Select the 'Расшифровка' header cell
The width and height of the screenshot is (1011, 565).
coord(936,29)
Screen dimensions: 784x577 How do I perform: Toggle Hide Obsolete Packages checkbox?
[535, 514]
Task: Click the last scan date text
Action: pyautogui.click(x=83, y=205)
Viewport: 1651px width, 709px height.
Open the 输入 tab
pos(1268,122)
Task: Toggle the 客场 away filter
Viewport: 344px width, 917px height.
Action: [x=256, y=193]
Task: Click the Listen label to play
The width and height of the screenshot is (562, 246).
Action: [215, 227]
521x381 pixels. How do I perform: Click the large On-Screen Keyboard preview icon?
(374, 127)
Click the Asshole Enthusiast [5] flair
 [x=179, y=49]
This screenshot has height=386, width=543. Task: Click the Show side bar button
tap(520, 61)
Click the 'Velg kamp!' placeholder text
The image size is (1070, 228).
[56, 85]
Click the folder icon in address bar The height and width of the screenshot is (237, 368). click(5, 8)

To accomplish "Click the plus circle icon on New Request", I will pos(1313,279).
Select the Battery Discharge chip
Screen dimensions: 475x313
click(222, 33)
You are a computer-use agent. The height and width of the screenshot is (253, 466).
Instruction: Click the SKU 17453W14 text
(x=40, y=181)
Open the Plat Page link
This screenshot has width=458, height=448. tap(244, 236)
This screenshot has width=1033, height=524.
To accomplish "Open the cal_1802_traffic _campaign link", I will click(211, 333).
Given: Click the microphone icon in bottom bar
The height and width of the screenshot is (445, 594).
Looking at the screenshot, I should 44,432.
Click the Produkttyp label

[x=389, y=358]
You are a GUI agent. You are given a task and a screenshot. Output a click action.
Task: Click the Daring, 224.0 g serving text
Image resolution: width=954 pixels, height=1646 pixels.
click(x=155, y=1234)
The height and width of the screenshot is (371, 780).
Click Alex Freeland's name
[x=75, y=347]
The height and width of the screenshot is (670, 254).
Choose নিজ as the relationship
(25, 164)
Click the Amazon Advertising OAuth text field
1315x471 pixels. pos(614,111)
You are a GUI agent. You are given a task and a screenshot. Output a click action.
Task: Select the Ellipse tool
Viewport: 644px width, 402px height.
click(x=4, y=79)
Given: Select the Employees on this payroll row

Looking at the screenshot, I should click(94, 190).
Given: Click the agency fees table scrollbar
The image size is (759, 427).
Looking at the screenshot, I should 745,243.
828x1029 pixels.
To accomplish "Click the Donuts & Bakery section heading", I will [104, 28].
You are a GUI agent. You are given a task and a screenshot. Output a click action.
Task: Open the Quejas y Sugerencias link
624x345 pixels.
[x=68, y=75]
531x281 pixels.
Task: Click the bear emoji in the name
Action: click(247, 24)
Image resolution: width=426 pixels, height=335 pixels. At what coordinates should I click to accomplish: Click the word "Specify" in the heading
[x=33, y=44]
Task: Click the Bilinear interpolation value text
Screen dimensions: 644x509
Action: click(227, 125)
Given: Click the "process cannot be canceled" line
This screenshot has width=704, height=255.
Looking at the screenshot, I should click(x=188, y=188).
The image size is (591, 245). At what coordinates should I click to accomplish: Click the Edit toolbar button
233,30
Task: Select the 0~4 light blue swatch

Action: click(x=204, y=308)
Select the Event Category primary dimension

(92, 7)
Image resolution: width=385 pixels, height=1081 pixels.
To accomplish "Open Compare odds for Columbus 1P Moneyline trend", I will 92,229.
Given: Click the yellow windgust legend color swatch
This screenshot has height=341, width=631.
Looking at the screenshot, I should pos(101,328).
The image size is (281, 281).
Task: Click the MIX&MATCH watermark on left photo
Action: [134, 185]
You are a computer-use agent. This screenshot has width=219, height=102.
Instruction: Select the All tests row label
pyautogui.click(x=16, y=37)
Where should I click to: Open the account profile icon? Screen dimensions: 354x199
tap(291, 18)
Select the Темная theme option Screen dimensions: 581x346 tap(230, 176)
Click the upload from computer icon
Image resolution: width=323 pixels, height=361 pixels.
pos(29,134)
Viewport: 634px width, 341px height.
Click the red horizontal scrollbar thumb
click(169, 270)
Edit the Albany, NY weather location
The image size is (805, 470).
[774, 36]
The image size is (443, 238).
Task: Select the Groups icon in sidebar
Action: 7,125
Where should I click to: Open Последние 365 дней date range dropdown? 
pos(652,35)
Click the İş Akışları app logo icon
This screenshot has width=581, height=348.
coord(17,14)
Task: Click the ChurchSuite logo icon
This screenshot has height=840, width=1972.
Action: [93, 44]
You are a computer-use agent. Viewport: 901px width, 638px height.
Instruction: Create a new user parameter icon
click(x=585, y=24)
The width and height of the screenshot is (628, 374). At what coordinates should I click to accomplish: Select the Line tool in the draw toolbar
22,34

□ □ □

Scan the material for the word "computer". Return every line where it is found.

**WRITTEN SOLUTION**.
You are a computer-use agent. The height and width of the screenshot is (253, 466).
You are a computer-use agent. This screenshot has width=219, height=102.
Click the upload from computer icon
You are a computer-use agent. Viewport: 901px width, 638px height.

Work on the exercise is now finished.